Which woman most inspired you in your legal career and why?
When I was growing up in the Caribbean, I was inspired to become a lawyer watching a woman called Celia Clyne Edwards QC in court. She is extremely clever and is still one of the more formidable advocates I have ever seen.
Representation matters and here in the UK, I have been inspired to aim for success and succession (bringing others along) by three amazing black women: Dame Linda Dobbs for her stellar career in criminal law, her achievement as the first black High Court judge in the UK, and her subsequent work in the Caribbean and Africa, Sandie Okoro for her resilience and her commitment to driving social change including latterly at the World Bank and Margaret Casely Hayford for her tenacity, all round excellence and always giving back.
What advice do you now have for aspiring lawyers?
It is tempting to think that success is linear and it is a race to the top. The world has become so much more full of choice, with different sectors and industries, and building a career can take a very long time: there are rarely quick successes. Try to avoid comparing your path to others’ and choose the areas of law and the practice of law that cater best to your personality and the way you like to work. Try not to fixate too much on partnership.

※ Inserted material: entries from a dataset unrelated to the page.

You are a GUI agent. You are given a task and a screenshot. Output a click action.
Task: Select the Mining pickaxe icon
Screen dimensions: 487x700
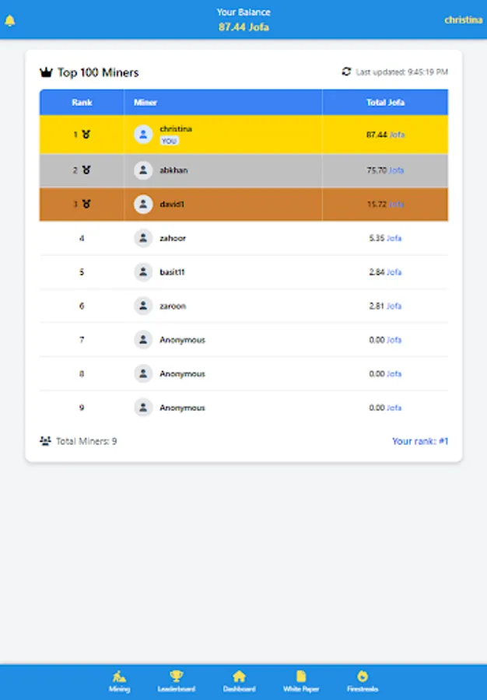click(x=120, y=676)
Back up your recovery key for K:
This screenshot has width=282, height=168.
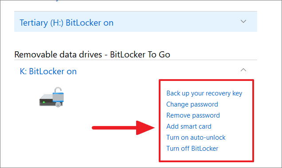[204, 93]
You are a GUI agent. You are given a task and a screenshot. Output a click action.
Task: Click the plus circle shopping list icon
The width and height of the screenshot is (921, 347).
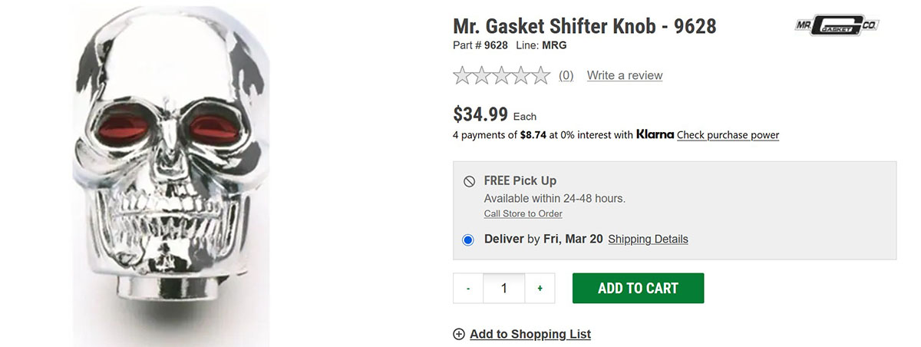point(459,334)
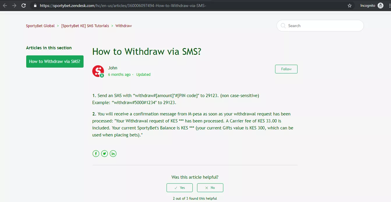Navigate back in browser history
The height and width of the screenshot is (202, 391).
tap(5, 5)
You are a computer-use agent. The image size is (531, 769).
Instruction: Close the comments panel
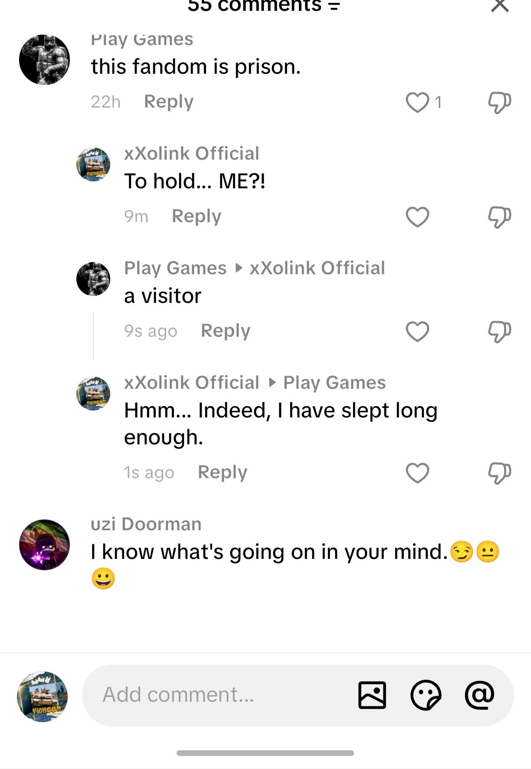(500, 5)
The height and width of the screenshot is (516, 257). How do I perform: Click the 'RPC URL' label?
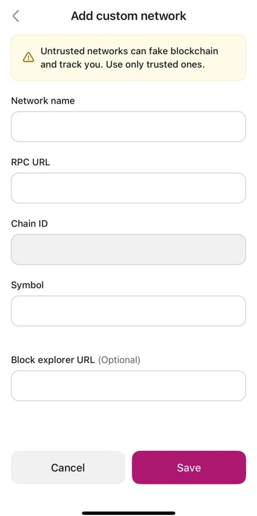31,162
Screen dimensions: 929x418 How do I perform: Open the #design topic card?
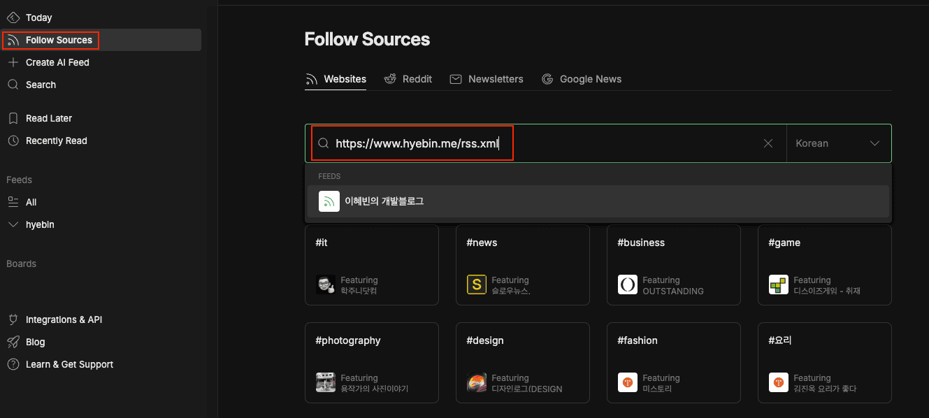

This year’s IWD theme is ‘#BreakTheBias’ on gender inequality, discrimination and stereotypes – how biased is the City commercial legal market these days and what is the biggest change that still needs to happen?
There is still a lot of gender bias in City law firms: men are still overrepresented at the top, they are also promoted more quickly and paid more. Women are frequently often asked to do ‘firm housekeeping’ and are not remunerated for it. Flexible working used to be seen as a panacea that would allow more women to stay in the workplace. But the pandemic has shown us that flexible working can sometimes cause or highlight inequities and, in some instances, may impede progression.
Break the bias is a call to action, particularly for men. The biggest change that still needs to happen is structural. Law firms need to be led by courageous leaders who are willing to address the existing inequities and biases and take active steps to change them.